Saved entries:
----
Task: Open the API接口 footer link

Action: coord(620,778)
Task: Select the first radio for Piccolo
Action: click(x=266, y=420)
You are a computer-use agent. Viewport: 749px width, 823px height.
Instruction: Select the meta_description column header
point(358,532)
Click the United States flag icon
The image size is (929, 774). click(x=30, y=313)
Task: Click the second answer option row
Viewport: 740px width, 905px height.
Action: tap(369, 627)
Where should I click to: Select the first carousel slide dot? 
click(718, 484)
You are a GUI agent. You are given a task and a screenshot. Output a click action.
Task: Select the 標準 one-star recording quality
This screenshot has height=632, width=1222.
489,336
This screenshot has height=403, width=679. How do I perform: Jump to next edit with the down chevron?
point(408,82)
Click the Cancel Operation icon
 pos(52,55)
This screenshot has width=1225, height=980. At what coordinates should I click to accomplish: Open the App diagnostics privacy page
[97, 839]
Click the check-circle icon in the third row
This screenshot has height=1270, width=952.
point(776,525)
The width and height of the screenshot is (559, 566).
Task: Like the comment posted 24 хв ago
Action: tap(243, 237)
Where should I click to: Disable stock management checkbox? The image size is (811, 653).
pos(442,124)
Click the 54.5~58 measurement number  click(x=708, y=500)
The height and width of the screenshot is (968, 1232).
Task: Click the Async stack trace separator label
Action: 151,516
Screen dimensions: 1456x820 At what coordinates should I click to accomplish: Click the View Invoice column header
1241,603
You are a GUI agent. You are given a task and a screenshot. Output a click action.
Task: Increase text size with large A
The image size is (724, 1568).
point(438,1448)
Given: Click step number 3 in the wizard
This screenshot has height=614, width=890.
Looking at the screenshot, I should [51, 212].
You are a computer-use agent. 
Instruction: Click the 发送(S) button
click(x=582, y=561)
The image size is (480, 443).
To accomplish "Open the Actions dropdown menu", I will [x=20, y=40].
----
Return only those lines that run from the one containing "Click the check-circle icon in the third row" through the end of the entries, keeping each exactly as written.

__RESULT OF THE EXERCISE__:
Click the check-circle icon in the third row
This screenshot has height=1270, width=952.
point(776,525)
The width and height of the screenshot is (559, 566).
Task: Like the comment posted 24 хв ago
Action: tap(243, 237)
Where should I click to: Disable stock management checkbox? The image size is (811, 653).
pos(442,124)
Click the 54.5~58 measurement number  click(x=708, y=500)
The height and width of the screenshot is (968, 1232).
Task: Click the Async stack trace separator label
Action: 151,516
Screen dimensions: 1456x820 At what coordinates should I click to accomplish: Click the View Invoice column header
1241,603
You are a GUI agent. You are given a task and a screenshot. Output a click action.
Task: Increase text size with large A
The image size is (724, 1568).
point(438,1448)
Given: Click step number 3 in the wizard
This screenshot has height=614, width=890.
Looking at the screenshot, I should [51, 212].
You are a computer-use agent. 
Instruction: Click the 发送(S) button
click(x=582, y=561)
The image size is (480, 443).
To accomplish "Open the Actions dropdown menu", I will [x=20, y=40].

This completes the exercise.